When you run the code, try to hide all the associated output and warning for the packages below (for cleaner presentation). Of course, read the warning and see if you have to take any appropriate action.
library(fpp3)
## Registered S3 method overwritten by 'tsibble':
## method from
## as_tibble.grouped_df dplyr
## ── Attaching packages ──────────────────────────────────────────── fpp3 1.0.2 ──
## ✔ tibble 3.3.1 ✔ tsibble 1.1.6
## ✔ dplyr 1.1.4 ✔ tsibbledata 0.4.1
## ✔ tidyr 1.3.2 ✔ feasts 0.4.2
## ✔ lubridate 1.9.4 ✔ fable 0.5.0
## ✔ ggplot2 4.0.1
## ── Conflicts ───────────────────────────────────────────────── fpp3_conflicts ──
## ✖ lubridate::date() masks base::date()
## ✖ dplyr::filter() masks stats::filter()
## ✖ tsibble::intersect() masks base::intersect()
## ✖ tsibble::interval() masks lubridate::interval()
## ✖ dplyr::lag() masks stats::lag()
## ✖ tsibble::setdiff() masks base::setdiff()
## ✖ tsibble::union() masks base::union()
library(fredr)
library(tidyverse)
## ── Attaching core tidyverse packages ──────────────────────── tidyverse 2.0.0 ──
## ✔ forcats 1.0.1 ✔ readr 2.1.6
## ✔ purrr 1.2.1 ✔ stringr 1.6.0
## ── Conflicts ────────────────────────────────────────── tidyverse_conflicts() ──
## ✖ dplyr::filter() masks stats::filter()
## ✖ tsibble::interval() masks lubridate::interval()
## ✖ dplyr::lag() masks stats::lag()
## ℹ Use the conflicted package (<http://conflicted.r-lib.org/>) to force all conflicts to become errors
library(patchwork)
library(knitr)
library(kableExtra)
##
## Attaching package: 'kableExtra'
##
## The following object is masked from 'package:dplyr':
##
## group_rows
library(writexl)
Get your own FRED key. https://fred.stlouisfed.org/docs/api/api_key.html
fredr https://cran.r-project.org/web/packages/fredr/vignettes/fredr.htmlremove(list=ls())
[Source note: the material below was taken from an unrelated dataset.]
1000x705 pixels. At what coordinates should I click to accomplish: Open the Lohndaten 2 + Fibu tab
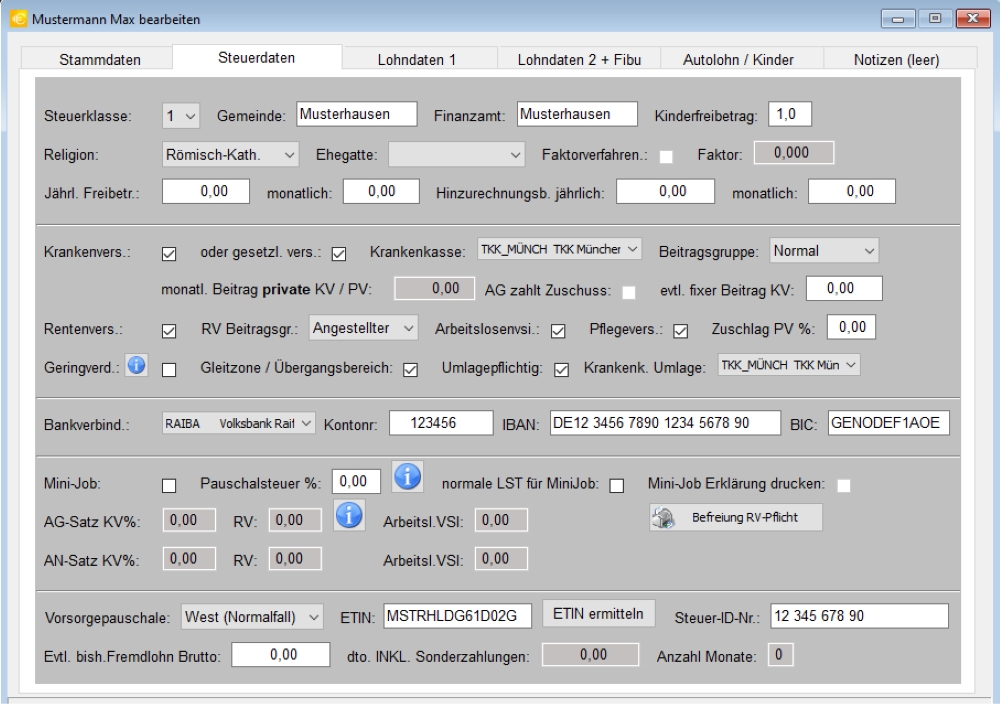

fredr_set_key("8a9ec1330374c1696f05cc8e526233b5") # replace with your own key please
# Fetch Monthly Unemployment Rate
df_unrate <- fredr(series_id = "UNRATE",
observation_start = as.Date("1990-01-01")) |>
mutate(Month = yearmonth(date)) |>
select(Month, value) |>
as_tsibble(index = Month)
has_gaps(df_unrate)
## # A tibble: 1 × 1
## .gaps
## <lgl>
## 1 FALSE
test_length <- 24
train <- df_unrate |>
slice(1:(n() - test_length))
test <- df_unrate |>
slice((n() - test_length + 1):n())
# Verify split
paste("Training End:", max(train$Month))
## [1] "Training End: 2023 Dec"
paste("Test Start:", min(test$Month))
## [1] "Test Start: 2024 Jan"
fit <- train |>
model(
MEAN = MEAN(value),
NAIVE = NAIVE(value),
SNAIVE = SNAIVE(value),
AVG = MEAN(value),
WAVG = TSLM(value ~ trend())
)
# Generate forecasts
fc <- fit |> forecast(h = test_length)
# Plot Forecasts with Confidence Intervals
fc |>
autoplot(train |> tail(60), level = 95) + # Show last 5 years of history
autolayer(test, value, color = "black") + # Overlay actuals
labs(title = "US Unemployment Rate Forecasts (UNRATE)",
subtitle = "Benchmark Models vs Actuals (Black Line)",
y = "Percent (%)") +
theme_minimal()
accuracy_table <- accuracy(fc, test) |>
select(.model, ME, MPE, RMSE, MAE, MAPE) |>
arrange(RMSE) # Ordered by best RMSE
# Display Table
kable(accuracy_table, digits = 3, caption = "Forecast Accuracy Metrics (Test Set)") |>
kable_styling(bootstrap_options = c("striped", "hover"), full_width = FALSE)
| .model | ME | MPE | RMSE | MAE | MAPE |
|---|---|---|---|---|---|
| NAIVE | 0.339 | 8.000 | 0.388 | 0.348 | 8.235 |
| SNAIVE | 0.526 | 12.580 | 0.557 | 0.526 | 12.580 |
| WAVG | -1.293 | -31.532 | 1.308 | 1.293 | 31.532 |
| AVG | -1.625 | -39.549 | 1.636 | 1.625 | 39.549 |
| MEAN | -1.625 | -39.549 | 1.636 | 1.625 | 39.549 |
ME-tells you if your model is generally guessing too high or too low MAE-It treats every mistake equally. If you are off by 5 points, it counts as 5 points. It just averages the size of the mistakes. RMSE-It hates big mistakes. Because it squares the errors, one huge miss counts much more than many small misses. MPE-Just like ME, but in percentages. It tells you if you are over/under-forecasting relative to the size of the data. MAPE-It turns the error into a simple percentage.
In excel: ME(Bias): Average of the Error column.
MAE(Avg Error): Average of the Abs Error column.
RMSE(Big Error Penalty): Square root of the average of the Sq Error column.
MPE(Bias %): Average of the Pct Error column.
MAPE(Avg % Error): Average of the Abs Pct Error column.
# Additive Decomposition (STL)
dcmp_add <- train |>
model(STL(value ~ season(window = "periodic"))) |>
components()
# Multiplicative Decomposition (Log-STL)
dcmp_mult <- train |>
model(STL(log(value) ~ season(window = "periodic"))) |>
components()
# Plot both for comparison
p1 <- dcmp_add |> autoplot() + labs(title = "Additive Decomposition")
p2 <- dcmp_mult |> autoplot() + labs(title = "Multiplicative (Log) Decomposition")
p1 / p2
Multiplicative decomposition is the better choice for the US Unemployment Rate because it accounts for how volatility scales with the data, producing consistent residuals (random noise) rather than the error spikes seen in the Additive model during recessions. This approach is highly effective for forecasting as it explicitly separates seasonal hiring cycles from the broader economic trend, ensuring that predictable annual patterns do not confuse the model’s detection of real economic shifts.